Computes a safe divide and returns 0 if the y is zero.
Inputs of input_x and input_y comply with the implicit type conversion rules to make the data types consistent. The inputs must be two tensors or one tensor and one scalar. When the inputs are two tensors, dtypes of them cannot be both bool, and the shapes of them could be broadcast. When the inputs are one tensor and one scalar, the scalar could only be a constant.
input_x (Union[Tensor, Number, bool]) - The first input is a number or a bool or a tensor whose data type is number or bool.
input_y (Union[Tensor, Number, bool]) - The second input is a number or a bool when the first input is a tensor or a tensor whose data type is number or bool.
Tensor, the shape is the same as the one after broadcasting, and the data type is the one with higher precision or higher digits among the two inputs.

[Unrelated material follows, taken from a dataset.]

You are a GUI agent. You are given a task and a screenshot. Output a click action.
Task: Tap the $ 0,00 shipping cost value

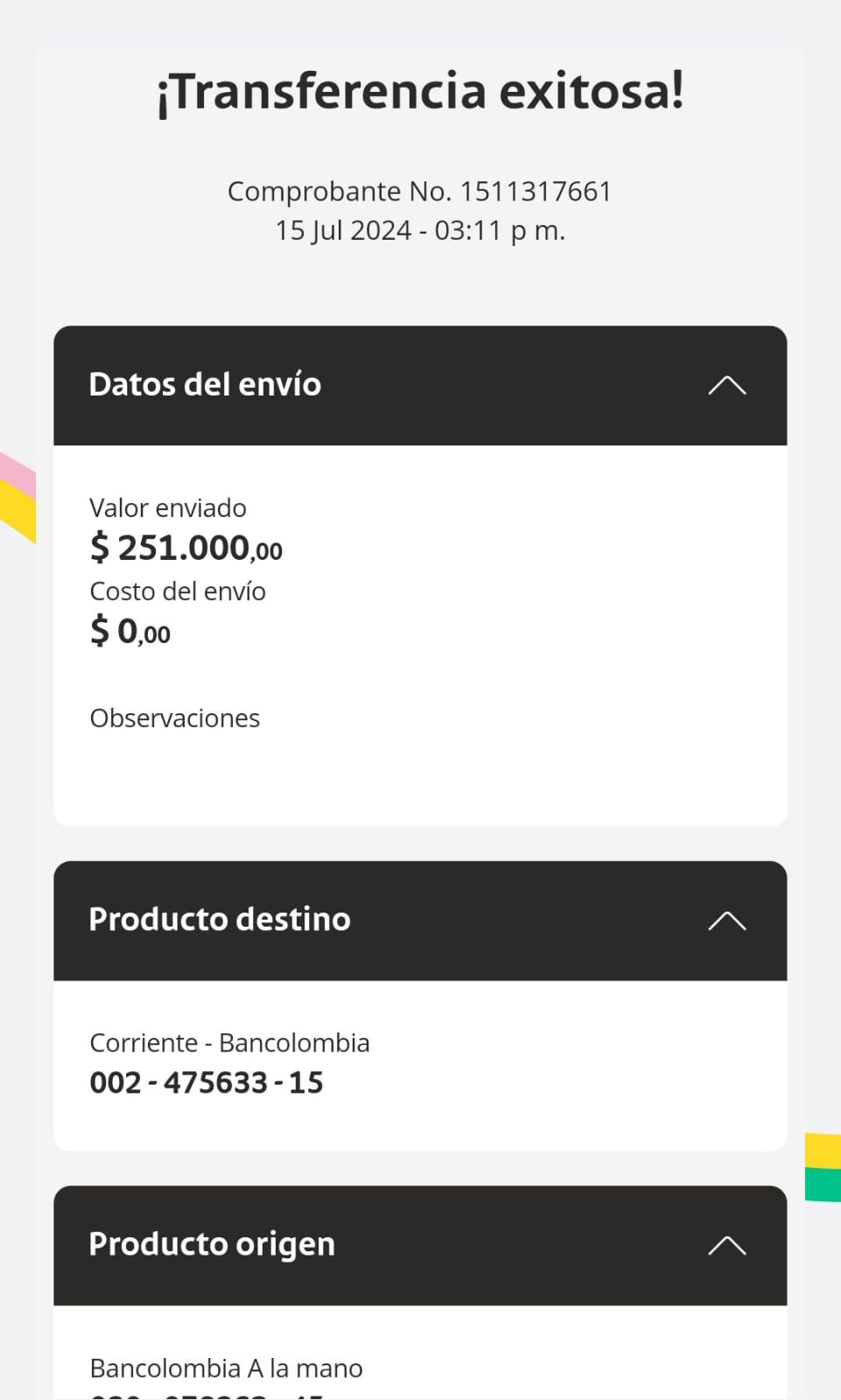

TypeError – If neither input_x nor input_y is a Tensor.
- Supported Platforms:
>>> input_x = Tensor(np.array([-1.0, 0., 1.0, 5.0, 6.0]), mindspore.float32) >>> input_y = Tensor(np.array([0., 0., 0., 2.0, 3.0]), mindspore.float32) >>> div_no_nan = ops.DivNoNan() >>> output = div_no_nan(input_x, input_y) >>> print(output) [0. 0. 0. 2.5 2. ]